Des reculs d’ampleur…
Dussopt, le ministre du Travail, a pour mission de supprimer les critères de pénibilité au travail qui permettent de partir en retraite avant 62 ans, l’âge légal actuel. Si la loi Dussopt-Macron devait être appliquée, les travailleurEs qui souffrent des conditions définies par le Code du travail — contraintes physiques (postures pénibles, vibrations mécaniques, manutentions de charges), rythmes de travail pénibles (travail de nuit, travail répétitif caractérisé par la répétition d’un geste précis sur un cycle défini, du travail en équipes successives alternantes) ou environnements physiques agressifs (agents chimiques dangereux, bruit, températures extrêmes, milieu hyperbare) — devraient travailler jusqu’à 65 ans. En 2017, quatre des dix facteurs de pénibilité — postures pénibles, vibrations mécaniques, manutention manuelle des charges, exposition à des agents chimiques dangereux notamment les poussières et les fumées — avaient déjà été supprimées. C’était déjà une attaque gouvernementale contre les travailleurEs.

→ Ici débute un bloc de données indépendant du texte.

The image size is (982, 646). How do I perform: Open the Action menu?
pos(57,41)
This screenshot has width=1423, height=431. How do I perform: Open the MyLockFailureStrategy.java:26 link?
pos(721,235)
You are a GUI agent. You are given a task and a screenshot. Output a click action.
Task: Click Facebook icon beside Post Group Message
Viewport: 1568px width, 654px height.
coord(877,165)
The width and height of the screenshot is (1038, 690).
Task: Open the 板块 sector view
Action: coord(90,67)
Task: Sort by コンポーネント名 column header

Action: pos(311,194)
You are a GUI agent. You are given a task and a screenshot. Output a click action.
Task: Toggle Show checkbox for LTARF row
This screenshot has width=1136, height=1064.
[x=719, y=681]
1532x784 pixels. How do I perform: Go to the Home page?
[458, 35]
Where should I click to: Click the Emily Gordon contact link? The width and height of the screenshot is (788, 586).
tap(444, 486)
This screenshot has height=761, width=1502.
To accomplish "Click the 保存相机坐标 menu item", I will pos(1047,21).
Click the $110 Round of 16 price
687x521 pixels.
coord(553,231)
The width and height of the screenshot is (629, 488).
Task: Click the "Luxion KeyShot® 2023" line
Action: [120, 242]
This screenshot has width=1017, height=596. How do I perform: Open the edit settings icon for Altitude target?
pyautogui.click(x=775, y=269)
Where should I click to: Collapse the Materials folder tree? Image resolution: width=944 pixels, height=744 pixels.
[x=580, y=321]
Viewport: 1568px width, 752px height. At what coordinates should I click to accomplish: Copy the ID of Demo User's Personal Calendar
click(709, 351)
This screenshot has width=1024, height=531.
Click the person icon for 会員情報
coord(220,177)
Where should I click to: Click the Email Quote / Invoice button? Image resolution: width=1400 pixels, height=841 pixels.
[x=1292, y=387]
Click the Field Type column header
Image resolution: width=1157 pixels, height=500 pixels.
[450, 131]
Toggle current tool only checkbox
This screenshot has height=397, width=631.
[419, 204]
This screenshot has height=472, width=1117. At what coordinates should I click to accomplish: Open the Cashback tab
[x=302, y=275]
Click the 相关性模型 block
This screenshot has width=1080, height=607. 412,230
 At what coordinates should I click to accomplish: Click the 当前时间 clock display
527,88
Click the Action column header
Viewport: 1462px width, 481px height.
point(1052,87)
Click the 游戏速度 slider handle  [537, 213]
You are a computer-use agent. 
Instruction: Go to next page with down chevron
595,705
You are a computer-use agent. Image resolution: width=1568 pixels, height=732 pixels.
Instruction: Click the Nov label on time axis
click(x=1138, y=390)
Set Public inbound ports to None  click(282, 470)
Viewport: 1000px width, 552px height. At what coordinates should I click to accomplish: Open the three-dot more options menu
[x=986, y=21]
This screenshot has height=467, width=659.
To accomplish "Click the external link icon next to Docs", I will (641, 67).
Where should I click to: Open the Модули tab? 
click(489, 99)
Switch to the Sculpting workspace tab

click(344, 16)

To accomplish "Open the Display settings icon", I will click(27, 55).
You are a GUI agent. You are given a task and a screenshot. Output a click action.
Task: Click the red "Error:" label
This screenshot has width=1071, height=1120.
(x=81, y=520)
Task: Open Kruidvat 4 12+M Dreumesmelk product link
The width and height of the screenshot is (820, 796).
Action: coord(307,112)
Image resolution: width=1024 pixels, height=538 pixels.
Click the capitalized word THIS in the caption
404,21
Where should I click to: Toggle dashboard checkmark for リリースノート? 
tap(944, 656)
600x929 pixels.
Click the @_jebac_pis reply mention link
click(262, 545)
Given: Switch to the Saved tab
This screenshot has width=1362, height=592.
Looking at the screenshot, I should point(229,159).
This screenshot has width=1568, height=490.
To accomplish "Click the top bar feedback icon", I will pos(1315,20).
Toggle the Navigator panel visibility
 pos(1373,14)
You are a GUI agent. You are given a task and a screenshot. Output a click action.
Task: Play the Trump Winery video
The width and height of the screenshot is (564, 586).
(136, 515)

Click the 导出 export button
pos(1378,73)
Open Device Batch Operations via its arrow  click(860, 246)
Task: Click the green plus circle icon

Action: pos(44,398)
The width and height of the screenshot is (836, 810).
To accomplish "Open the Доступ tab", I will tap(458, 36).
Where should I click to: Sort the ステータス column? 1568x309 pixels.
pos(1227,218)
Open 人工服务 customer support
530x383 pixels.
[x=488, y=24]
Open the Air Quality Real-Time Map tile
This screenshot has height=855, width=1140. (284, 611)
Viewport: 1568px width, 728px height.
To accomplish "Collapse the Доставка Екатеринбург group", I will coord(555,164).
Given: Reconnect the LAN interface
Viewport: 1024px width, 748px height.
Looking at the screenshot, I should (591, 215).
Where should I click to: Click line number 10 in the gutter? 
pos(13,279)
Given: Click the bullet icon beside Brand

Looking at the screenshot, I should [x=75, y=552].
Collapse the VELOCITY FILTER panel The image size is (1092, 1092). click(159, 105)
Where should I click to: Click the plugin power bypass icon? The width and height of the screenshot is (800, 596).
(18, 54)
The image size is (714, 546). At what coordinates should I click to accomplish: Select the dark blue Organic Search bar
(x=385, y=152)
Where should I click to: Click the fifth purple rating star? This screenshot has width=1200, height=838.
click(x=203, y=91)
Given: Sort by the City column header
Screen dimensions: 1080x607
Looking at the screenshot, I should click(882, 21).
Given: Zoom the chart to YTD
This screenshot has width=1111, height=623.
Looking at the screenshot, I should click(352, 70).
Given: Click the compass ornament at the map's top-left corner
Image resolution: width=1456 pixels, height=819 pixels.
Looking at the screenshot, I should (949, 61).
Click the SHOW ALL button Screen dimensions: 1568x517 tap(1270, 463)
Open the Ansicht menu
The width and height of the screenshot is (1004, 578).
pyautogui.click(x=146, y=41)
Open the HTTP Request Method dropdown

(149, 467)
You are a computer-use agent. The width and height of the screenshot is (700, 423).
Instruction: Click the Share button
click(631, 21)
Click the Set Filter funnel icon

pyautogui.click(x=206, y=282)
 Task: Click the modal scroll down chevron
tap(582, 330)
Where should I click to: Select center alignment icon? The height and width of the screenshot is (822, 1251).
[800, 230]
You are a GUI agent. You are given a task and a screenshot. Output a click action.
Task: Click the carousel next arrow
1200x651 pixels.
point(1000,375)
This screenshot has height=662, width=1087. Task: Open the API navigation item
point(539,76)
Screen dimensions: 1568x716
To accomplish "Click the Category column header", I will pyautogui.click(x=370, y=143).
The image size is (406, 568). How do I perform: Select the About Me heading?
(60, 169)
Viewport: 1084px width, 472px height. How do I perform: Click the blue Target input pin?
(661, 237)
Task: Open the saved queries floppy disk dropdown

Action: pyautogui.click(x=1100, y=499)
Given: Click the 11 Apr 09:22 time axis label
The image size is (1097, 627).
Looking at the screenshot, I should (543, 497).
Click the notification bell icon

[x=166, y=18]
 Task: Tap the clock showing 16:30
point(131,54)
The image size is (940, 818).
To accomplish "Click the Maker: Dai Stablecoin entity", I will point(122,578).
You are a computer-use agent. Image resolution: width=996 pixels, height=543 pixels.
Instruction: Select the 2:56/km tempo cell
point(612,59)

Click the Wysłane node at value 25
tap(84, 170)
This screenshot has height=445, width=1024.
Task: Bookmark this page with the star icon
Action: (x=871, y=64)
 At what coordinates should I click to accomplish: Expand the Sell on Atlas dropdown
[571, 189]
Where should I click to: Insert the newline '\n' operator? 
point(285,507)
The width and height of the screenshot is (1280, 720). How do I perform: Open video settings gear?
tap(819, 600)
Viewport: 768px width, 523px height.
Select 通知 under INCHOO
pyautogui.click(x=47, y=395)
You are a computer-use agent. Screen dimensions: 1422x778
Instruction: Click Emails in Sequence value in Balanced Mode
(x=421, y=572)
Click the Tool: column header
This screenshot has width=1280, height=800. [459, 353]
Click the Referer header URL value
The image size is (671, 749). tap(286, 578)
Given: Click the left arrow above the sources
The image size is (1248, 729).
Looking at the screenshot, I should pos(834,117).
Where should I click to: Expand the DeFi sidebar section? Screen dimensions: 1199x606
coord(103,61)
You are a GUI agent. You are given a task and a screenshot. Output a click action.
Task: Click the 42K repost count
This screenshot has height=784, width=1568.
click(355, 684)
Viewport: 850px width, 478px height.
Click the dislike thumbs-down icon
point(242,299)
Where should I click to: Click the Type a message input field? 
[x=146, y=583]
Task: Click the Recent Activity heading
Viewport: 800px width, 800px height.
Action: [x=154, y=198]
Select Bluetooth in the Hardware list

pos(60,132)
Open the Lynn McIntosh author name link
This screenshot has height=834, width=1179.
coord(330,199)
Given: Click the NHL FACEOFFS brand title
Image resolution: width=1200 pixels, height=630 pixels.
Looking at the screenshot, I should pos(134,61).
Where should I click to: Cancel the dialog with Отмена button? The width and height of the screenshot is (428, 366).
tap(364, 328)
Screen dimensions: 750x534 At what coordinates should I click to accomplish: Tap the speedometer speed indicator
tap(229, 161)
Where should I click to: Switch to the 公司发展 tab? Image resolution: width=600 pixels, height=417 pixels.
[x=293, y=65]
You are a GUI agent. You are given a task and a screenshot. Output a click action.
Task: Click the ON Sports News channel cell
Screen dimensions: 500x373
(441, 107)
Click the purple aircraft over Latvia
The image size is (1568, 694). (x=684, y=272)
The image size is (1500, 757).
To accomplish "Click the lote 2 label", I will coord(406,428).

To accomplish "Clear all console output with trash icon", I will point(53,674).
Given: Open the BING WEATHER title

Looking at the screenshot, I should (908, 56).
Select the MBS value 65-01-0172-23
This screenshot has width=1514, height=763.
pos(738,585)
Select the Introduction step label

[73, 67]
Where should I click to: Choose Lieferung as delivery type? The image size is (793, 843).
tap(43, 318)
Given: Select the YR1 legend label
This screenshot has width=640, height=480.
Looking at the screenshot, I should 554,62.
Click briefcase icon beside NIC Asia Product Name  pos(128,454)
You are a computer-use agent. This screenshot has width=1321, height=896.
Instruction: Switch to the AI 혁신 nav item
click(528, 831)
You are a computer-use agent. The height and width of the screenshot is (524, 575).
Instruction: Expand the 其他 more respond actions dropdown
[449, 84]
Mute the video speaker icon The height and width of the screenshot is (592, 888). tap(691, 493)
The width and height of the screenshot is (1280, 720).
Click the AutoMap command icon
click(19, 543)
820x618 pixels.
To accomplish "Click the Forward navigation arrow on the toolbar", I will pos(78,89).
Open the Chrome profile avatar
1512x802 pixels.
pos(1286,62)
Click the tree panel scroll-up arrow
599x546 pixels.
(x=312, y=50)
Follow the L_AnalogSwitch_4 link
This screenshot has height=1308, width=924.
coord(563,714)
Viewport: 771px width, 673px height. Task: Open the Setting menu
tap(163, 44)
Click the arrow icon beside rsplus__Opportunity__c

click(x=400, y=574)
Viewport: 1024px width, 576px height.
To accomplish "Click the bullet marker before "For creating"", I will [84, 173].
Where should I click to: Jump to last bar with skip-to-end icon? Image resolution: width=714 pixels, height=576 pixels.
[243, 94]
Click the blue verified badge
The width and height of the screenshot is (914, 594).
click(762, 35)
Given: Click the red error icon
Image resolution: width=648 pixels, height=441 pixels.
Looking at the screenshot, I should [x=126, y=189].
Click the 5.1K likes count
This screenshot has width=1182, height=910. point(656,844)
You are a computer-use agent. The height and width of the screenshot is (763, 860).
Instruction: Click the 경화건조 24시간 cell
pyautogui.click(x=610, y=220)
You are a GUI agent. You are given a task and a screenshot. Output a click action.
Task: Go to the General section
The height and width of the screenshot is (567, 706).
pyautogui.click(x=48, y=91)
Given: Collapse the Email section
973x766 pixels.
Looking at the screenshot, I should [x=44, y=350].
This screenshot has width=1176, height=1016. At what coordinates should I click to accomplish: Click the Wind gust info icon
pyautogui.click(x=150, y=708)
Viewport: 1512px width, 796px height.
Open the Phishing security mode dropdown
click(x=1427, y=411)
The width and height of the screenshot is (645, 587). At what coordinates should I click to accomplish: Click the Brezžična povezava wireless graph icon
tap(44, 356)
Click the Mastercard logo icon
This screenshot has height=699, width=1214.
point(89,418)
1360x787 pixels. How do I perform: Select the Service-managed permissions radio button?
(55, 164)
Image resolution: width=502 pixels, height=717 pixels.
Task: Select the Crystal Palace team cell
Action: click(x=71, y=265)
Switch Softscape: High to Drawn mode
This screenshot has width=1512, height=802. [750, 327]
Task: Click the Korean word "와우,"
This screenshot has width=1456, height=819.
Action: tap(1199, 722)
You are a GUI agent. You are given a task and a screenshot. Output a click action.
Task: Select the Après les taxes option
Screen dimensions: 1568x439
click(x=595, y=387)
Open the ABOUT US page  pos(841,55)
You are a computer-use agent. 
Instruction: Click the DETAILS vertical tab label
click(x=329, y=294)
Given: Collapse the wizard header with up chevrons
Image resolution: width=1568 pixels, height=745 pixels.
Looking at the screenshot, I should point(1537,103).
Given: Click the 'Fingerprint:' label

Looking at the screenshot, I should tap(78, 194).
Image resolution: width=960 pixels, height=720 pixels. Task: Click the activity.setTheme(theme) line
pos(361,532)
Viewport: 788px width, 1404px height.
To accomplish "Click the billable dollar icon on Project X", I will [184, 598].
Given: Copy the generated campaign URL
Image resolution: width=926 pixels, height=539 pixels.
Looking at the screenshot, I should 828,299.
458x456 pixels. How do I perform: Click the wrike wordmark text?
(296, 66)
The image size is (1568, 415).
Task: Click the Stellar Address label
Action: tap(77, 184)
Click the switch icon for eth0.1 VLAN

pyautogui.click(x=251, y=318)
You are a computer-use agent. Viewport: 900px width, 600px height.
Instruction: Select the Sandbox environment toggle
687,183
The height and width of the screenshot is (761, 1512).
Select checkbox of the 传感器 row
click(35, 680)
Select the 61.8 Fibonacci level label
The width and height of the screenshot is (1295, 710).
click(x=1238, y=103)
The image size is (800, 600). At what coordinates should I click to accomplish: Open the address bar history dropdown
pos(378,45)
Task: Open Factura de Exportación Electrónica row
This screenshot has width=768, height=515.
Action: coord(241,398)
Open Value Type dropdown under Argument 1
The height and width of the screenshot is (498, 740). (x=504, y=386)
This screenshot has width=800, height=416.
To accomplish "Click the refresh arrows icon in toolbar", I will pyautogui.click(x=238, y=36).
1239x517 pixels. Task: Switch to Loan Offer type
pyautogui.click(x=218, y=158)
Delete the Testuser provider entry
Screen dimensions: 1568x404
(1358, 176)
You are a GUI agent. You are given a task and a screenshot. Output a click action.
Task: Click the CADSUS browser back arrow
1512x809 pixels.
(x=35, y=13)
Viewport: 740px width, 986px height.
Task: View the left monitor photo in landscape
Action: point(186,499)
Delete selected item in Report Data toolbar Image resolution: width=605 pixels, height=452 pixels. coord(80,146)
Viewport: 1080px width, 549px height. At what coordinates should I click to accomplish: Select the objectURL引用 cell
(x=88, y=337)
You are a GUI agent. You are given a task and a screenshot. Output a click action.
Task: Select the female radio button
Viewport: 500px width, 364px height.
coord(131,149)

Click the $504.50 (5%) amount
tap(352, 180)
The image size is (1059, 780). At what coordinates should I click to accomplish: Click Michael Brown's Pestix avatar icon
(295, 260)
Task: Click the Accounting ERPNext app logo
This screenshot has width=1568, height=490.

Si on les laisse faire, il est à craindre que tous les critères autorisant les départs anticipés à la retraite soient à terme supprimés et que les conditions qui permettent aux handicapéEs de bénéficier d’un départ en retraite anticipé soient aussi modifiées à leur détriment.
Macron voudrait faire voter sa réforme cet hiver via un projet de loi de financement rectificatif de la sécurité sociale (PLFRSS), sans exclure l’application de l’article 49-3 de la Constitution pour éviter un vote du Parlement où il serait perdant.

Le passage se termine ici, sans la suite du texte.